I was still a little in shock at that intrusion. I’m not accustomed to having total strangers put their hand on my head and rub my hair around. But I also thought, “Damn, I hope I make it to 93, and am half as sharp as Blackie.” I thought of how I like the old guys in this shop, and the irony in that thought only occurred to me later as I was leaving–that I’m in the fraternity of old guys and getting deeper into it every day.
I was surprised at all that he’d gotten away with that I would hesitate to do even now. Coming so early to have Mike open the shop a half hour before opening time. Telling me to get in the chair. Rubbing his hand over my head. I wondered if he’d always had such an expansive presence. Or if this was part of living to that age, that you just don’t have the time to give a shit what other people think of you.
And I thought back to when I’d go to the Y years ago to exercise. There was a class at the same time I was there for men who’d had heart attacks, or heart surgery. I marveled at them in the locker room when I’d go in to shower after my work out. Their lack of self-consciousness at the incision scars down their chests. The translucence of their skin. I’d notice it in their hands like some exotic orchid and then, in the locker room, in their genitals–penises and testicles, delicate and otherworldly as jelly fish, seemingly lit by a light from within.
It seems if we live long enough, that goal of practice we have just occurs to some people without even trying?. One becomes intimate, transparent, both in their body and spirit. Moving through the world fearlessly, with nothing left to lose any longer, simply being who they are. I think of the line from a poem by Gary Snyder: “This life: we get old enough and finally really like it.”

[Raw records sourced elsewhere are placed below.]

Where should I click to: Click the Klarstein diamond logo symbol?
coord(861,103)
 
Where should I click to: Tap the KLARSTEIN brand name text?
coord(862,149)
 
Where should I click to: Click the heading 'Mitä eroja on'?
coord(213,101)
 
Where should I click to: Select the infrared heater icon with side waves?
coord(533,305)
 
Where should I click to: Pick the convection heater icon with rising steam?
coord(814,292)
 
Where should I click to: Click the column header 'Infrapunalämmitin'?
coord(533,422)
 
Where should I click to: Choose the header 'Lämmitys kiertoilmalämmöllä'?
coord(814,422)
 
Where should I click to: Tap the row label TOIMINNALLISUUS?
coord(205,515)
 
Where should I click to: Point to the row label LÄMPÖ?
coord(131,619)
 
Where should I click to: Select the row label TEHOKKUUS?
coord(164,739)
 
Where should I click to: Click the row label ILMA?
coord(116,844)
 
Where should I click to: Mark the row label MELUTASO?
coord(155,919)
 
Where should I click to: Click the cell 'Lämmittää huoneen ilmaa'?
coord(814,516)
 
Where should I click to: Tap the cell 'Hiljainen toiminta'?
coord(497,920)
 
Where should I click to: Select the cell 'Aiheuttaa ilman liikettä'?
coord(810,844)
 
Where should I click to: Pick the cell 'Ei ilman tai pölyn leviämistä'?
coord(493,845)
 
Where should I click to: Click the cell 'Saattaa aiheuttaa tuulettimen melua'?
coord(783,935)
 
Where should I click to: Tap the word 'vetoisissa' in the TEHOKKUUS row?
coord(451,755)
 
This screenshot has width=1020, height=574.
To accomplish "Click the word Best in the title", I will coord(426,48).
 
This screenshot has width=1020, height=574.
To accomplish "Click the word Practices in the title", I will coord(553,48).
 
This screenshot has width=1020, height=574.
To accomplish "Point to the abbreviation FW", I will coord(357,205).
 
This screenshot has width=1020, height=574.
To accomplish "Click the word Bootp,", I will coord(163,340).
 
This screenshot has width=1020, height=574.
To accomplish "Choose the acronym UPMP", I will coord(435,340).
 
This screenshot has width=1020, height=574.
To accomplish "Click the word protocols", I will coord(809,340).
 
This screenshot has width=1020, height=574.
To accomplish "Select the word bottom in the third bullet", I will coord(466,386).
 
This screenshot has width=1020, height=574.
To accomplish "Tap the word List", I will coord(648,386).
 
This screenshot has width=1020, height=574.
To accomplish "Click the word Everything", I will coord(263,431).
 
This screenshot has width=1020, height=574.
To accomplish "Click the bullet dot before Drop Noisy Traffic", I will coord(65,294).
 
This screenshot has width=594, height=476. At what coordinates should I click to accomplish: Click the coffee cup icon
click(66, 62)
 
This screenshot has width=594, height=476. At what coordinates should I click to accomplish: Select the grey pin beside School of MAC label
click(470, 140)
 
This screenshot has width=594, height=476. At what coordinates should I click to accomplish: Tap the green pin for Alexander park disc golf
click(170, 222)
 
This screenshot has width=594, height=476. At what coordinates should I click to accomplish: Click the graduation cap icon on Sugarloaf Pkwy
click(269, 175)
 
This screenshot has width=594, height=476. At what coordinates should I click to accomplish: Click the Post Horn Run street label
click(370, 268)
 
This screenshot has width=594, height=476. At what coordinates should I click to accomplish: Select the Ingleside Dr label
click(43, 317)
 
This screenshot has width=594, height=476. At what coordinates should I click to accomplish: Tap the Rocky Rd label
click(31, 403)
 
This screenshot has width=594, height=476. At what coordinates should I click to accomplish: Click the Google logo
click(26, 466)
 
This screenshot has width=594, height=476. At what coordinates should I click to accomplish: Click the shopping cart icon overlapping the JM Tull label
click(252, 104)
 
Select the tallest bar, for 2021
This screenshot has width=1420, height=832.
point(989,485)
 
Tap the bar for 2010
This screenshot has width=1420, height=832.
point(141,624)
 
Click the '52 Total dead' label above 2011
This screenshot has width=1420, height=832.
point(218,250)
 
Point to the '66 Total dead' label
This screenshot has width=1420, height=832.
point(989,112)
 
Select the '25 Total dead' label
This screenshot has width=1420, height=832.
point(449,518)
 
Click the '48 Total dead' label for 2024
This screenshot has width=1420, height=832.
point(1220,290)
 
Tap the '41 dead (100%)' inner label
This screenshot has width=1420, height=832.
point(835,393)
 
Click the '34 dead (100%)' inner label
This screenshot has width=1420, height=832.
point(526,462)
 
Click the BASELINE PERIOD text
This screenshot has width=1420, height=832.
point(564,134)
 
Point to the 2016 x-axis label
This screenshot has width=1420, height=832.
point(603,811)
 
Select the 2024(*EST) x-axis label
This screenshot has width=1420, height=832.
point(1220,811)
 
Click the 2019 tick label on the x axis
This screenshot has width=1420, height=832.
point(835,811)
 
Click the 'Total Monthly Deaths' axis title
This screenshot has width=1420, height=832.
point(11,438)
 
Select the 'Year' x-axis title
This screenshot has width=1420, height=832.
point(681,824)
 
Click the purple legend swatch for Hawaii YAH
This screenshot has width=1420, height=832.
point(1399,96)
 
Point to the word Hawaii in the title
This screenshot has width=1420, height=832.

Or even better…I’ve been reading and studying in Victor Sogen Hori’s book, “Zen Sand” on capping phrases for koan practice. I finished this writing, opened to the last page and find this:
At fifteen, I had my mind bent on learning.
At thirty, I stood firm.
At forty, I had no doubts.
At fifty, I knew the decrees of heaven
At sixty, my ear was an obedient organ.
At seventy, I could follow what my heart desired, without transgressing what was right.
Analects, II, 4. Translated by Legge.